—L'horloge!… L'horloge!…

Moi, venu en justicier, je restais effaré, entre ce pendu et cette folle qui geignait sans répit: «L'horloge… L'horloge!…» Je demeurais stupide devant cet inexplicable dénouement. Fallait-il croire que l'homme eût été assez lâche pour se suicider, n'osant affronter ma vengeance, et laisser sa complice seule en face de moi?…

… La lueur sale de l'aube naissante glissait doucement dans la pièce.
Brusquement, ma femme poussa un cri en étendant les bras:

—Là! Là!…

Mon regard, machinalement, suivit son geste, et, devant moi je ne vis rien que l'horloge.
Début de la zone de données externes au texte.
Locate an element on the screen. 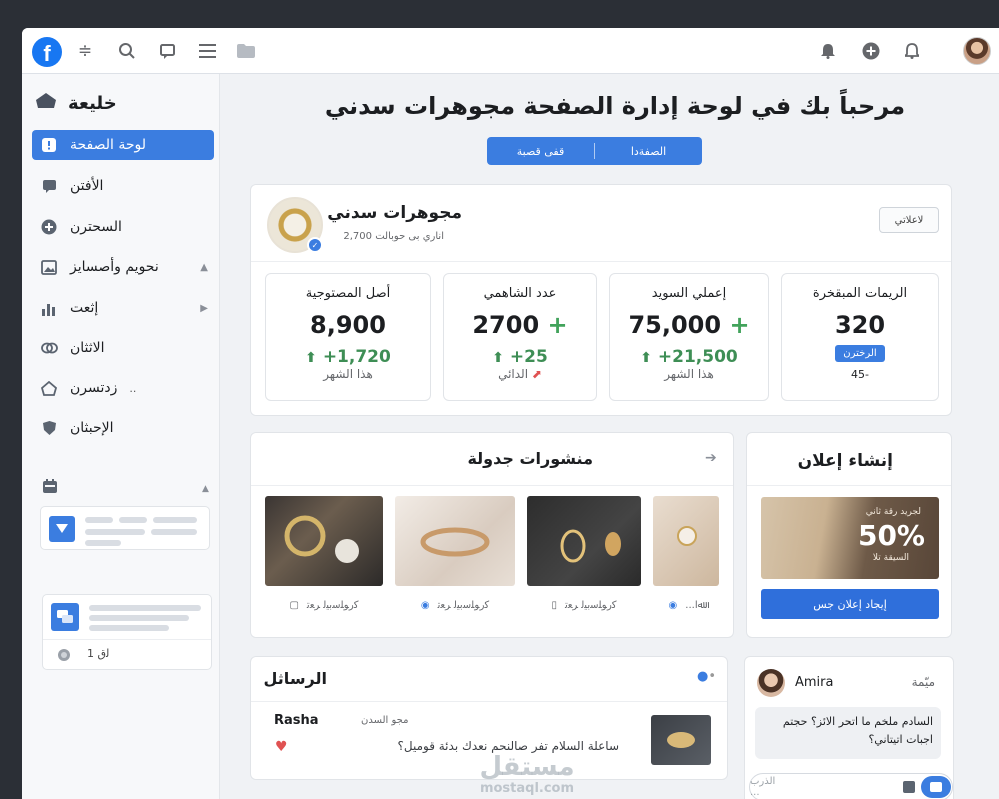  facebook-logo: f is located at coordinates (47, 52).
D'abord, je ne compris pas; puis, une chose d'apparence très simple me frappa: l'horloge battait. Dans la haute gaine, son tic-tac résonnait comme un coeur dans une poitrine. Son large cadran faisait tache dans le coin d'ombre; on y pouvait lire les chiffres…
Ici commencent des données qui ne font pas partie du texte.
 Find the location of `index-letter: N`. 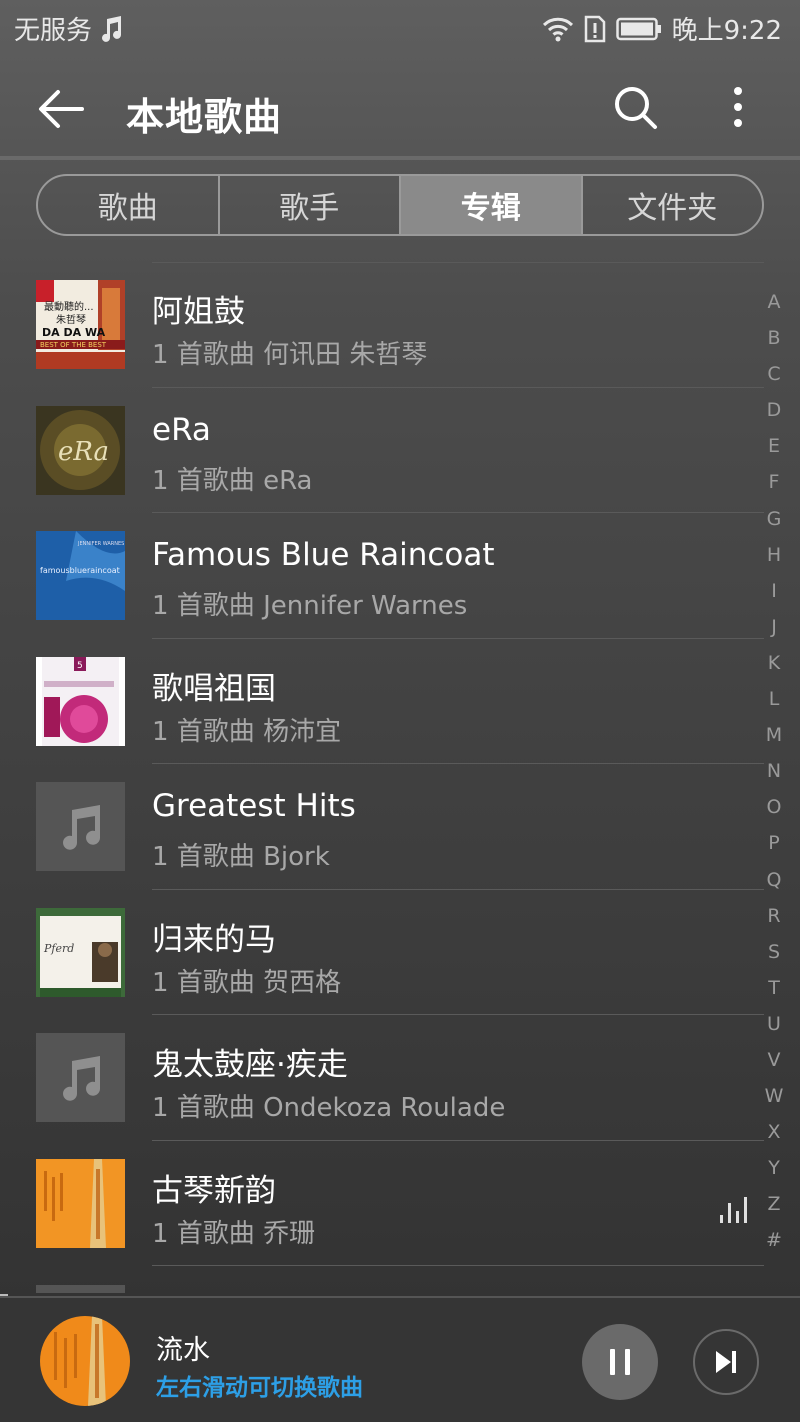

index-letter: N is located at coordinates (774, 771).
Mais ce cadran n'avait pas d'aiguilles!…

Et soudain, la vérité se fit jour en moi, l'effroyable agonie des deux misérables m'apparut. Je la suivis, je la vécus avec eux par la pensée, et, aujourd'hui, je peux, d'une façon certaine, expliquer comment les choses se passèrent. Je leur avais dit: «Quand il sera quatre heures à cette horloge, je vous tuerai.» La porte fermée, ils avaient essayé de fuir; mais quand ils s'étaient rendu compte que c'était impossible, que tous leurs efforts seraient vains, dans leur cerveau vidé par la peur, ils n'avaient plus entendu que ce tic-tac dont chaque note tirait une goutte de leur sang. Ensuite, perdant la tête, par ce reste d'instinct qui fait que le condamné se cramponne à l'existence au pied même de l'échafaud, ils avaient voulu se rendre compte de ce qui leur restait à vivre et s'étaient rués vers l'horloge… Mais, l'horloge sans aiguilles, l'horloge qui savait le temps, le martelait de son va-et-vient implacable, ne voulait plus dire son secret: elle l'avait dans le ventre, et le gardait bien!… Et ils eurent beau épier son souffle, compter ses battements, ils entendirent sa chanson lugubre, et ne la comprirent pas.

Alors, les secondes devinrent pour eux des heures, des nuits, des siècles! Chaque bruit était peut-être le dernier?… Autant de fois le balancier buta, autant de fois ils eurent l'angoisse du massacre. A chaque oscillation, ils crurent voir cette porte s'ouvrir… Ils moururent ainsi cent fois, mille fois, déchiquetés, par bribes!… Ah! je n'avais pas prévu ce supplice-là, ce supplice grand comme le Destin qui leur étreignit lentement, d'une main pesante, impitoyable, le coeur, la peau, la raison.

Les hommes ne savent pas punir comme cela, monsieur, et dans cette minute, j'ai béni le ciel.